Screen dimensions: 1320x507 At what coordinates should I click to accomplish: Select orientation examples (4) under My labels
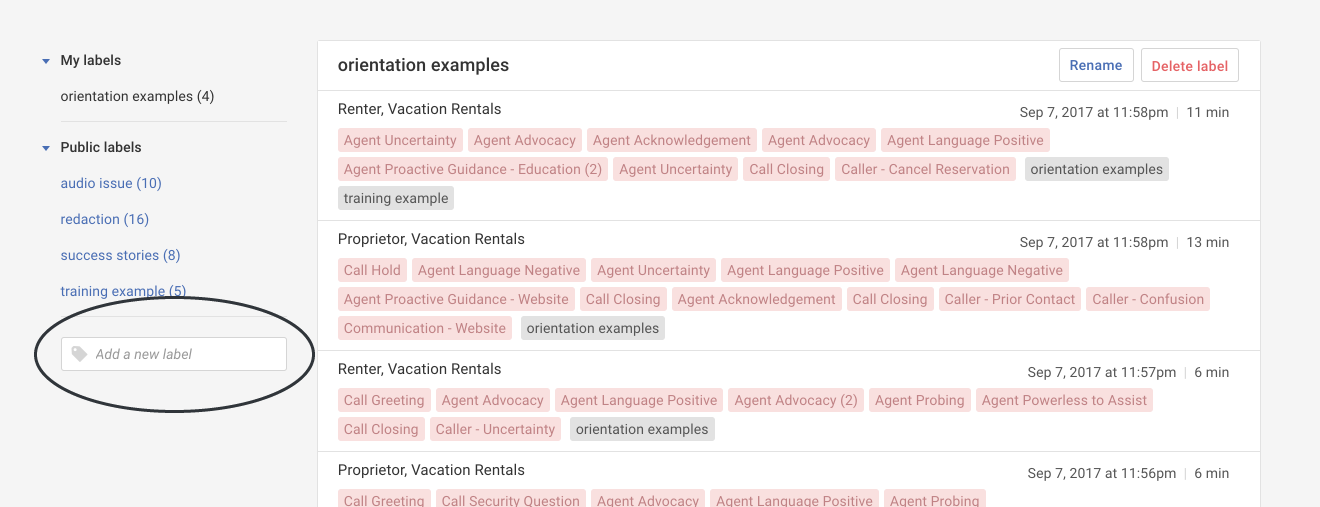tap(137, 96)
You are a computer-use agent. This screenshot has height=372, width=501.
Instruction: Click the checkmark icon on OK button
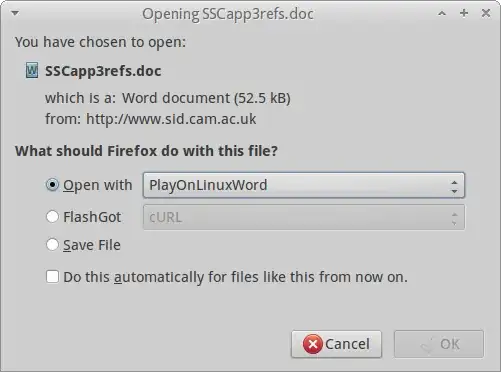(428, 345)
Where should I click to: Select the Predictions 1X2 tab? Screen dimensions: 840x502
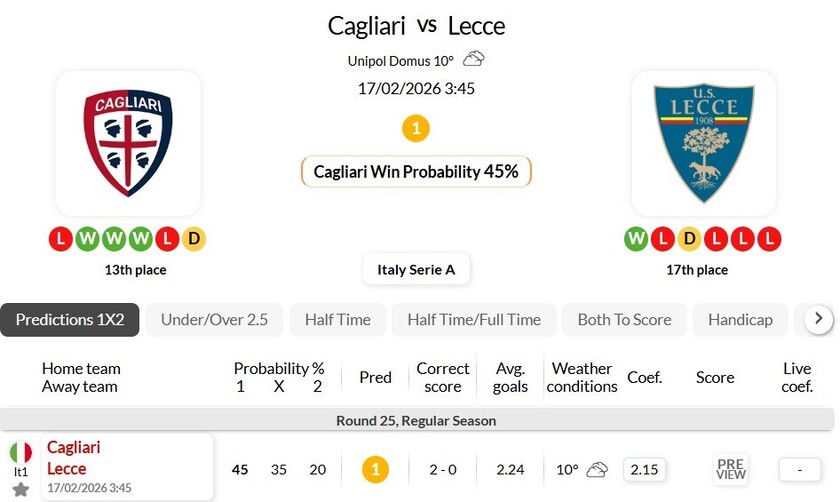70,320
● ● ● ● ● ● ●
Only the lines from the one with "Where should I" through the end of the listing should be transcribed, exactly and without pictures.

RESULT OF THIS TASK.
Where should I click to: Select the Predictions 1X2 tab? Screen dimensions: 840x502
70,320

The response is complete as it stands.